CI system maintainability

Daniel Vrátil dvratil at kde.org
Thu Mar 28 15:45:51 GMT 2019


On Thursday, March 28, 2019 3:39:54 PM CET Friedrich W. H. Kossebau wrote:
> Am Donnerstag, 28. März 2019, 11:27:44 CET schrieb Daniel Vrátil:
> > I'm completely fine with mandatory code review for everything and I'd be
> > happy to have this in PIM. I think the biggest problem in PIM to overcome
> > will be finding the reviewers - I dare say I'm currently the only one who
> > has at least a little idea about what's going on in Akonadi, so getting
> > for
> > instance Laurent to review my Akonadi patches might be hard - same for me
> > reviewing Laurent's KMail patches. This will require non-trivial amount of
> > effort for all members of the community to gain deeper understanding of
> > the
> > other components within the project and a willingness to step up and do a
> > code review even if they don't feel 100% comfortable with the code base.
> > But I believe that in the long run the benefits clearly out-weight the
> > cost.
> So why do you not do this already? Why would you only do this is there is a
> policy requiring you to do it?
> And why do you think this policy-driven behavioural change will work or is
> needed with everyone else?

I wrote this with my PIM hat on and targeted the PIM community, without 
realizing this is a cross-post, so I apologize for the confusion. I believe 
each project should choose whatever workflow and policy suits them.

That said, I do put up for review everything that is not Akonadi/PIM core 
(even changes to PIM components that are not "mine"). The reason I don't do 
this for Akonadi is that there's no-one really to review my code, because no-
one else works on it, or at least that has been my perception of the situation 
lately.

I've been thinking about bringing this topic up on the upcoming PIM sprint as 
I would like to have my code reviewed, I think it's a very good and healthy 
thing, but in case of KDE PIM, I think we need to agree that we'll actually 
review each others code, even if it's not "our own" code-base.

> Also, how do you ensure the review is actually of quality?

How do you ensure that the code people commit without a review is of quality?

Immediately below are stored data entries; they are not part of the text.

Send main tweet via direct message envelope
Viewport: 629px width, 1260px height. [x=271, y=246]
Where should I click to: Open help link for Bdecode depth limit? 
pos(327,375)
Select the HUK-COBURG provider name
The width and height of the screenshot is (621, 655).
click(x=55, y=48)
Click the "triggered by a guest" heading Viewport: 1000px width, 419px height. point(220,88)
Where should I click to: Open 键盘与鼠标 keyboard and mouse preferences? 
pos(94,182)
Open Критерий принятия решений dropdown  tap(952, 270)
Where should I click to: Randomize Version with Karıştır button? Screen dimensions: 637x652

> And not just socially driven "+1 for my buddie!", where buddy then also
> mentally shifts part of responsibility to other buddy, because, he, more
> eyes means I do not need to do the full work myself, glitches will be
> caught be them surely! Reviewer found a code formatting issue, done here,
> review happened.

This is a fair point, and I certainly am guilty of doing this occasionally in 
the past. But even reviewer can have a reviewer: if you keep accepting patches 
of "dubious quality" (break build, don't work, contain typos ...), someone 
else from the community will eventually notice and point out you should maybe 
be more careful with your reviews or pay attention to certain aspects (like 
"does it actually work?).

> The opposite also has been seen, reviewers feel they need to do "real"
> review and find things, so start to nitpick or to demand wrong changes,
> wasting everyone's time.
> 
> For myself I know I will happily have other people review my patches, but
> only if there are qualified people to be expected to do it with the needed
> quality in a reasonable time.
> 
> Then, trying to force by that policy other people to become proper
> specialist for certain other code projects to do qualified reviews,
> actually is a trade- off. They will have less time for their actual code
> project, becoming less a specialist there (or having time to review other
> people's contribution to that project).
> We need more contributors, not force existing contributors to distribute
> their abilities & resources over more projects (and thus having less for
> their actual one).

AFAIU the policy right now is keep putting up patches for review until you get 
commit access, then continue doing so until you feel like you don't have to 
anymore. 

But having experienced contributors putting up their code for review is a good 
thing as it allows newcomers (and not just them!) to better understand what is 
happening in the project and simple reviews can be a good starting point for 
them to get more involved in the community.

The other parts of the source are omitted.